100 Games for Sony glasses in development
The experts were also impressed by the presentation of the Vive in Las Vegas: the controllers can be used to lift objects and carry them around. Users can move anywhere within the room and look at things from all sides in virtual reality. If you step too close to the wall, a blue grid will be displayed as a warning.
Sony is also working on glasses that will work together with the Playstation 4. At CES, the Japanese concern remained guilty of further details. Only so much: More than 100 games are in development for this. Sony’s advantage: so far, about 36 million Playstation 4 have been sold, with which the glasses, now called Playstation VR, would work.
A wide range of content for VR could end up being crucial to the success or failure of the technology. In fact, there is still a lot of experimentation going on here. Although the hardware manufacturers have almost got a grip on the dizziness of the users by an improved and largely delay-free image display, but what is really to be expected of the user will still be revealed.
Content producers experiment
Currently, no one is thinking of producing a complete movie for the glasses. Because VR is exhausting. Too much movement is unusual for the wearers of the glasses. Game developers and filmmakers therefore prefer to use a trick: they teleport the viewer and player from one place to another.
But how do you tell a movie when the viewer may not even look where he should look. The action could also take place behind him. It will probably take some time to find the right language here.
It has already become clear that Hollywood has long experimented with VR and has serious plans that go far beyond simple marketing. So 21st Century Fox is working on a VR edition of “The Martian”, where the viewer slips into the suit of the main actor Matt Damon and can move around the Red Planet. Fox does not want to give away the application.
Now come the 360-degree cameras
Soon, hobby filmmakers are likely to bring their results into VR glasses. Many start-ups and established companies are working on cheaper 360-degree cameras that have so far cost many thousands of euros, including GoPro, Samsung and Ricoh.
VR applications go far beyond entertainment. Hospitals use VR glasses for pain relief in burn victims, psychologists use them to treat phobias, engineers get a better overview of their creations, the personnel of oil platforms are trained in virtual reality, tourism companies give their customers first impressions, real estate agents enable virtual home tours.
Media are also experimenting with VR. The”New York Times” magazine distributed a million of Google’s Cardboard VR glasses to subscribers in October. “Displaced” was the name of the reportage that the US VR production company VRSE had produced for the magazine to match the action.
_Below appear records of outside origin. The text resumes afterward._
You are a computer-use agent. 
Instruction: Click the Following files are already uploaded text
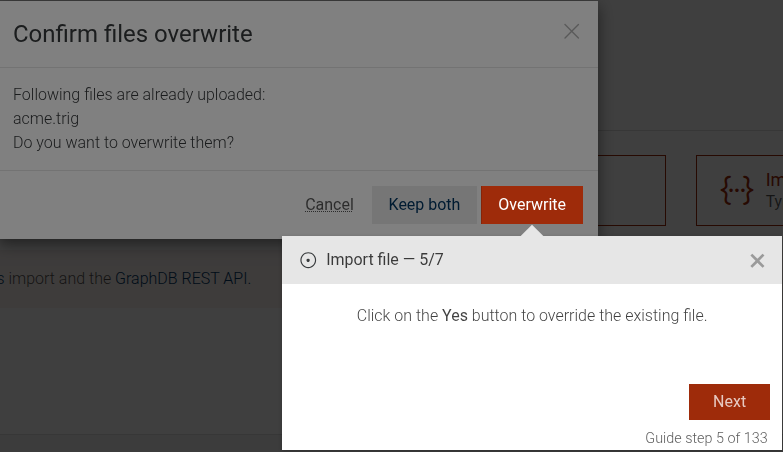tap(139, 95)
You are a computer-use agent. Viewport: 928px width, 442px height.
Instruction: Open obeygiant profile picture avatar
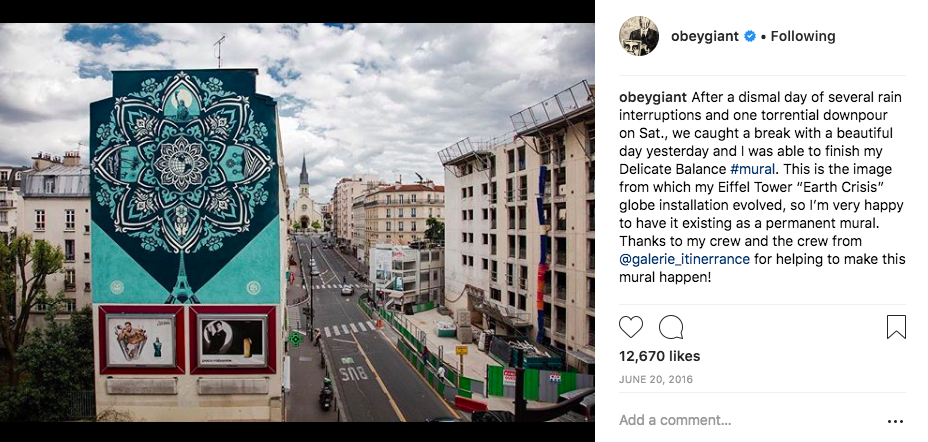tap(639, 36)
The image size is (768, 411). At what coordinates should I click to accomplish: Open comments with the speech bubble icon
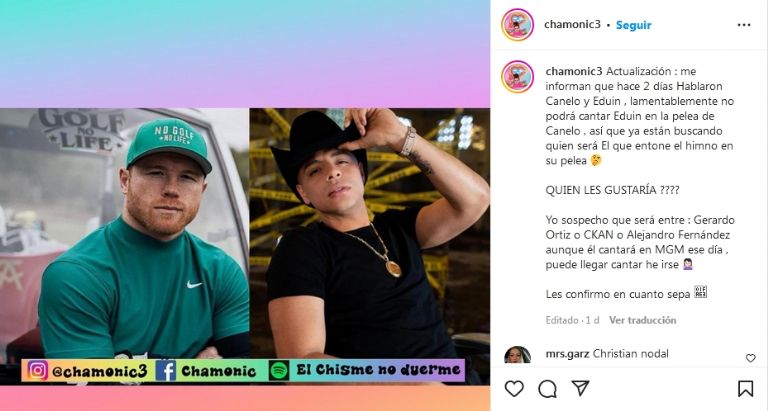pos(547,389)
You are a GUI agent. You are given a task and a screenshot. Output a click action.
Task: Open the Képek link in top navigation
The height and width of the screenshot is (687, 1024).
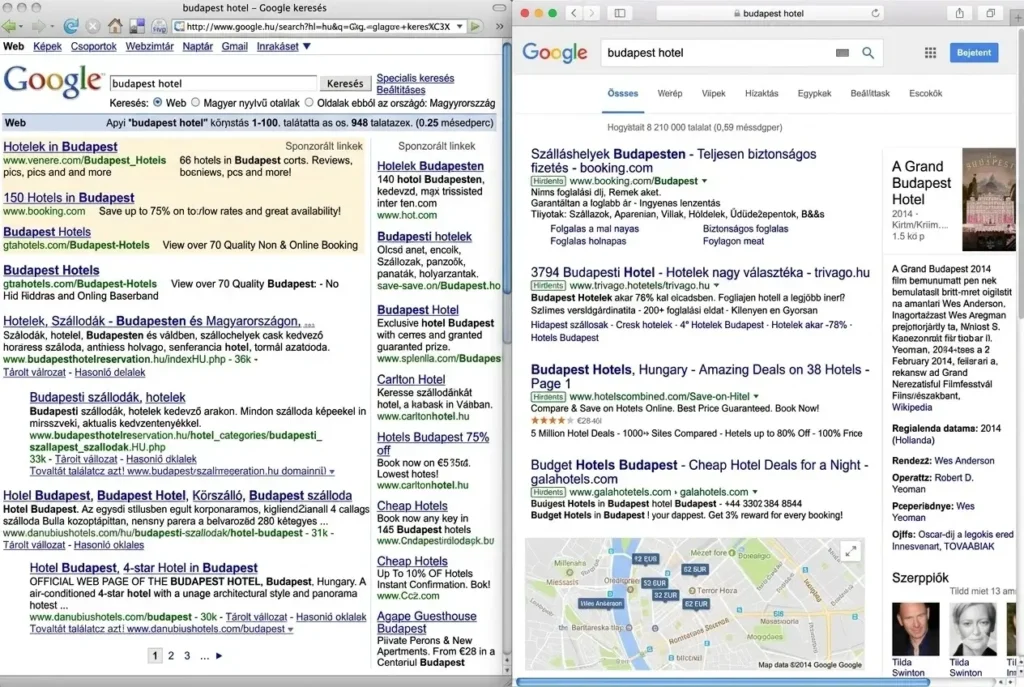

Audi presents cars on the moon
The reporters of the VR start-up had accompanied refugees on their way to Europe via a 360-degree camera. Online, the readers of the magazine had the opportunity to experience the path of the refugees in VR using cardboard glasses and smartphones. Readers were both thrilled and shaken, VRSE CEO Chris Milk reported, and announced more VR productions for 2016.
Professional use in particular could become a second driver of VR in addition to entertainment. German carmaker Audi showed at CES how customers can configure their cars with VR glasses in the future.
In doing so, they walk around the car and can even “dip” their heads into the engine to look at the cylinders. The applications will soon be on display in the company’s sales rooms. If you want, you can even take your new Audi to the moon.